AUCTIONS IMPERIAL DECEMBER 2020
Lot 288:
Description
The hemispherical cup with integrally-forged branches joining the guard and knucklebow, with mushroom-form pommel and chequered horn grip. Long, broad, double-edged blade of flattened hexagonal section tapering continuously to the tip.Mid-17th century. Brown overall, minor chipping to grip.

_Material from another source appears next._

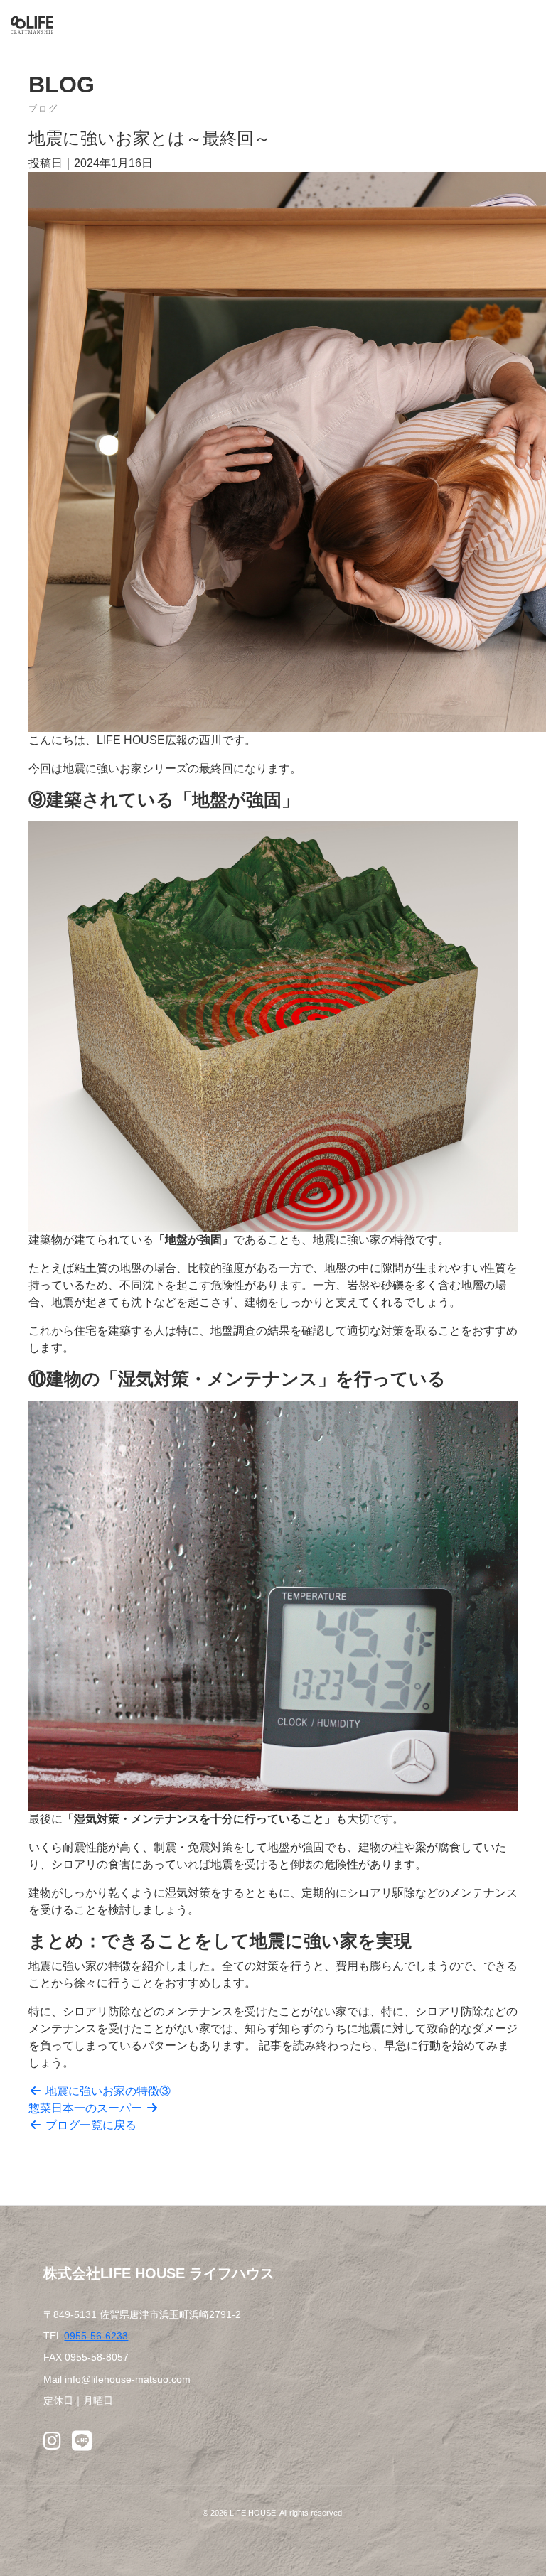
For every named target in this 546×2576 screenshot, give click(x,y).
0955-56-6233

Swords of this form are known as the Caribbean cuphilt; they were produced both in Europe and the New World, but endemic to the Spanish Main (Spanish possessions in the New World directly accessible from Spain, including the coastline from present-day Florida to Venezuela and the Caribbean Islands.) They are one of the very few weapons which may be authentically ascribed to privateers generally and to buccaneers, who preyed on the Spanish Main, most specifically. Most Caribbean cuphilts have been shortened and modified through hard use over the centuries. This example remains untouched. See Spanish Military Weapons in Colonial America, 1700 – 1821. By Sidney B. Brinckerhoff and Pierce A. Chamberlain. Harrisburg, Pa.: Stackpole Books, 1972, 72, for a precisely similar example in the Arizona Historical Society Collection, Tucson, Arizona. Overall length114cm.